„Erzähl mal einen Schwank aus deiner Jugend.“

Fällt dir bei so einer Aufforderung gleich etwas ein?

Mir nicht.

Solang ich meine Basis nicht kannte, wußte ich oft nicht, wie ich mit anderen ins Gespräch kommen konnte. Worüber ich reden sollte. Mir fiel nichts interessantes ein.

Und ich fragte mich: „Warum bekomme ich keine Verbindung zu anderen Menschen?“

Kennst du das auch? Obwohl ich soviel wahrnahm, fiel mir nicht ein, was ich erzählen konnte – wie leer war dann mein Gehirn. Ich hörte lieber zu. Und hinterher war ich müde, ausgelaugt.

Auch heute noch beobachte ich viel lieber. Weil es einfach ein Verhaltensmuster meiner Basispersönlichkeit ist.  

„Erzähl mal einen Schwank aus deiner Jugend.“

Bei dieser Aufforderung und sicher gut gemeinten Absicht,

  • mich einzubeziehen,
  • mich kennenlernen zu wollen,
  • dazu beizutragen, die Gruppe zu unterhalten,
  • damit das Zusammensein zu einer schönen Erinnerung zu gestalten,
  • die Verbindung zu anderen Menschen herzustellen

… fiel mir spontan nie etwas ein. Zu persönlich waren manchen Erlebnisse für mich. Aus meiner Sicht hatte ich in dem Erlebnis kein gutes Bild abgegeben. Mein Perfektionismus Super-Woman sein zu wollen, leitete mich da. Ich sortierte diesen Schwank aus und zuckte mit den Schultern. „Mir fällt nichts ein.“

Heute kenne ich die Mechanismen, die da wirkten. Auch dass mein Selbstbewusstsein sehr niedrig war. Ein Mensch mit gesundem Selbstbewusstsein, der mit sich im Reinen ist, kann über seine missglückten Versuche lachen. UND weiß, Versuche gehören dazu. Es ist völlig ok zu scheitern, denn NUR daran kann er lernen und wachsen.
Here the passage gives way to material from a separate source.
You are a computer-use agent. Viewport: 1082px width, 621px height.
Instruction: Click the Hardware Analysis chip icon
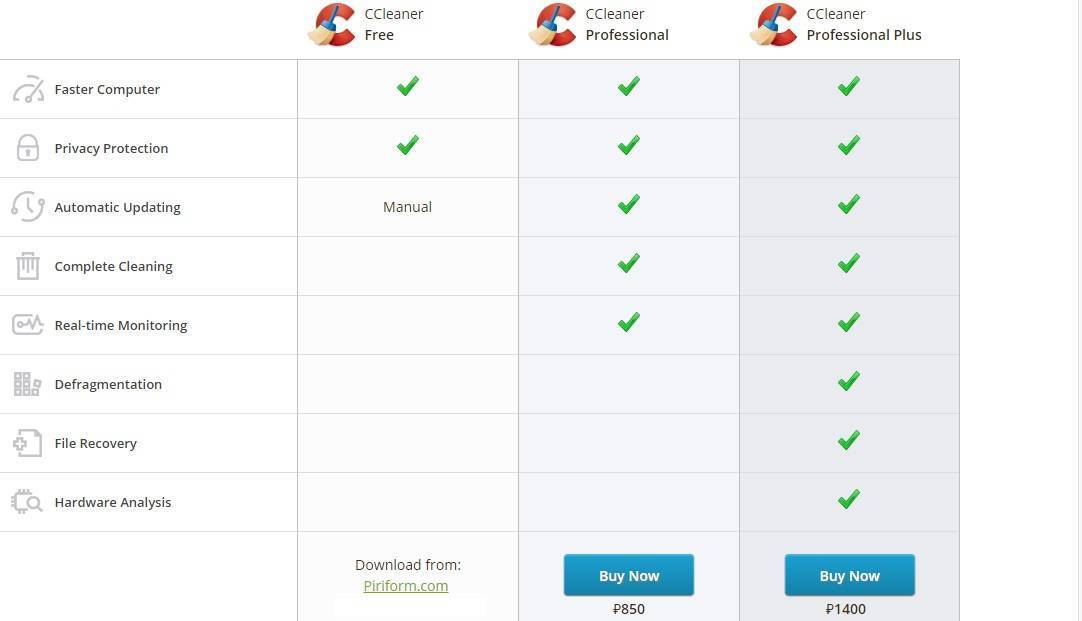pyautogui.click(x=28, y=502)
Mittlerweile fällt es mir leichter, etwas zu erzählen. Ich verrate dir, was ich tue, damit das so ist. Ich gehe raus, unternehme etwas, erlebe etwas und kann darüber erzählen. Ich überlege was ich in der letzten Zeit erlebt habe. Manche Geschichten schreibe ich mir auf. Denn in der Schnelllebigkeit geraten viele Erlebnisse in Vergessenheit – ein völlig normaler Prozess unseres Gehirns.

Kurz und Knapp: Ich bereite mich auf solche Abende vor. 

Ohne diese Strategie fällt mir auch heute noch selten etwas spontan ein.

Auch du kannst das tun. Schreib dir auf, was du unterhaltsames erlebt hast.

Notier dir die Weiheit, dass Fehlversuche dazu da sind, zu lernen und zu wachsen.

Wenn alles beim ersten Versuch glatt läuft kannst du dich nicht weiterentwicklen. Fehlversuche sind die Wege zu den Schatzkammern in dir. Es warten darin als Geschenk die Puzzelteile zu deiner Persönlichkeit.